Help! Supplemental light didn't come on for 2 days... no eggs for over a week?!

Discussion in 'Chicken Behaviors and Egglaying' started by Tioram, Oct 27, 2015.

  1. Tioram

    Tioram Out Of The Brooder

    Jul 11, 2014
    I have about a dozen layers. They range from Black Australorps, Buffs, Reds, EE's, Wellies, Golden Laced, and Barred rocks. We have used an incandescent rope light above the roost that is on a timer and it worked great last winter. We are in Central PA. We had 8 eggs and the next day we had zero. I looked all over the coop, the run, everywhere and nothing. The next morning as I got the kids ready for school, I noticed that the timer in the coop hadn't flipped the lights on. Come to find out that the timer had died. I immediately turned on the lights and then went and replaced the timer that very same day.

    I have now been without eggs for over a week but I don't see an signs of a hard molt or anything. How long will it be until they start laying again? I'm not used to this and I miss having my eggs supplied every day! We save a lot of money on cereal and milk and of course it's better for my family to have eggs for breakfast.

    They are getting a minimum of 14 hours of sunlight a day, with the exception of 2, maybe 3 days that the timer was out.

  2. BantamLover21

    BantamLover21 Overrun With Chickens

    Jul 24, 2013
    How old are the hens? Have they ever molted before? In my experience, chicken often stop laying a few weeks before going into a hard molt. That may be what some of your hens are doing (simply because of age, seasonal changes, etc.), although I doubt they would all stop laying at once if that were the case. Still, I've never had birds stop laying just because their supplemental light didn't work for a few days--if it hadn't worked for longer, maybe, but not two days.

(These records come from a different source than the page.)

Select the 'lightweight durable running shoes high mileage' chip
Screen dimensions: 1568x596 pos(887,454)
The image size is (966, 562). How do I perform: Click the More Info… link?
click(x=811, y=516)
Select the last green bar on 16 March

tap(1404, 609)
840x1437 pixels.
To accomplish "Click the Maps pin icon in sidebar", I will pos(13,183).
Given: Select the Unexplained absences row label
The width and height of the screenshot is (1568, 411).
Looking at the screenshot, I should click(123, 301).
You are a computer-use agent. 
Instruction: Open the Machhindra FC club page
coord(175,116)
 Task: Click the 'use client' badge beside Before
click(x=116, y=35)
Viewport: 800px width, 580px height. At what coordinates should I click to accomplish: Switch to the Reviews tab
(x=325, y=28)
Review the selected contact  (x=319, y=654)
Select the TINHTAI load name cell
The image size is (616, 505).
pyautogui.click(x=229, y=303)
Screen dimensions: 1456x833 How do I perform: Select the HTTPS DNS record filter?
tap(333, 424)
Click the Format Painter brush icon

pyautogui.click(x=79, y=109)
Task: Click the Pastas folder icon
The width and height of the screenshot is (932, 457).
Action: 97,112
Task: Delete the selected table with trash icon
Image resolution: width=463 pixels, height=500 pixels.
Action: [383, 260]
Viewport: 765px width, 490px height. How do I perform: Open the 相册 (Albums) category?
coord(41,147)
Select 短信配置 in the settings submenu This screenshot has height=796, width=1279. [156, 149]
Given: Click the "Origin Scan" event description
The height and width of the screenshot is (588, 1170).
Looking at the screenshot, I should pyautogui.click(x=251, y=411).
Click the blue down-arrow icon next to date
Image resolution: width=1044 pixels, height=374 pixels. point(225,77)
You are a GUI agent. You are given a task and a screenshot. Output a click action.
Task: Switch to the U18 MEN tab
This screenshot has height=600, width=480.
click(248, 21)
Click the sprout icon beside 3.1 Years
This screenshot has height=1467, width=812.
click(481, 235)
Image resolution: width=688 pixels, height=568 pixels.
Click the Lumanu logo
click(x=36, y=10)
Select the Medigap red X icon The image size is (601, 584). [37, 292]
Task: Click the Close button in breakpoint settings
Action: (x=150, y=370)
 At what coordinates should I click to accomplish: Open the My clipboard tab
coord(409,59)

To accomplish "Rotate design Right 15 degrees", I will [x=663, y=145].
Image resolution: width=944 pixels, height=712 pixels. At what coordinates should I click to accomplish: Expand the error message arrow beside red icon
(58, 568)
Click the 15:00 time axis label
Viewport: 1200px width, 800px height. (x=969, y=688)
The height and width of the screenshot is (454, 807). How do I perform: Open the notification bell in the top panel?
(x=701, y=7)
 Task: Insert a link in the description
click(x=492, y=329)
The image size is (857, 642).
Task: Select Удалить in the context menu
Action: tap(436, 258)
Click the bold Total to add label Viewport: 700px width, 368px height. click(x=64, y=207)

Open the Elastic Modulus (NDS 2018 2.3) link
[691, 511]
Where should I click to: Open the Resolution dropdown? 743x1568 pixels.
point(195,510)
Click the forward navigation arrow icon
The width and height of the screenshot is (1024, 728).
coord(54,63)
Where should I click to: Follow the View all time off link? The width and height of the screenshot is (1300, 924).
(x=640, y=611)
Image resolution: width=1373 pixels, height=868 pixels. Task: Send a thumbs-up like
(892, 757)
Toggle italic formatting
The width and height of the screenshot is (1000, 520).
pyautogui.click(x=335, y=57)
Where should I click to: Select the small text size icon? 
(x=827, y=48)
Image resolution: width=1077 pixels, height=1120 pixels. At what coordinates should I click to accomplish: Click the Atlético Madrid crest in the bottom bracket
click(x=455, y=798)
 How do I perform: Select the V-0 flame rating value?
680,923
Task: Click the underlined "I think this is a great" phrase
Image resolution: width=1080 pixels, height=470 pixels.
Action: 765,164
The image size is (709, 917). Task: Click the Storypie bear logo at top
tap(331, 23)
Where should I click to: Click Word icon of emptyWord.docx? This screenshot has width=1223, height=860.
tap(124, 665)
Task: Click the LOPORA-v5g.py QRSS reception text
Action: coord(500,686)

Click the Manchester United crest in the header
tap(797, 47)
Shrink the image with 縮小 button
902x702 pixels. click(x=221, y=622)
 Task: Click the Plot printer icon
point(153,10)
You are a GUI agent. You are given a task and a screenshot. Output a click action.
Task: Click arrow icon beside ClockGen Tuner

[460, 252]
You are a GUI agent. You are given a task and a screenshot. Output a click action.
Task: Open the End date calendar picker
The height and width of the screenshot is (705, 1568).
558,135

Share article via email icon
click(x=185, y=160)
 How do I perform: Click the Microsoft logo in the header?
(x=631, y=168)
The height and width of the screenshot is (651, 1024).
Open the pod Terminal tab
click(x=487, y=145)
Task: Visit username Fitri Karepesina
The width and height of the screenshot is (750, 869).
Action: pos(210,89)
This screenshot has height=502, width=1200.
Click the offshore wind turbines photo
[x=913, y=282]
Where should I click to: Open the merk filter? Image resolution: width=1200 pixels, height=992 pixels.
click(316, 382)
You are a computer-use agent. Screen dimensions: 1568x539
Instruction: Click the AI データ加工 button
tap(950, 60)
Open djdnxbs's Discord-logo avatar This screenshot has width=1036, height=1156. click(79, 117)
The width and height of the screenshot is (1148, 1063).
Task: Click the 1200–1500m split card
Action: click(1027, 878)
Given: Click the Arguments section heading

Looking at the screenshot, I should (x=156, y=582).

    I would make sure the light keeps working and consider adjusting its timer so that they get around 15 hours of light. A increase in light should help trigger laying (this occurs naturally in the springtime). Also, check the birds for mites/lice, injuries, or other stressors and be sure that a predator hasn't been trying to get in. Stress from a wide range of factors, not just light, can easily cause birds to stop egg production.

    If your hens aren't beginning to molt, I would expect egg production to start back up again within 2-3 weeks. Good luck!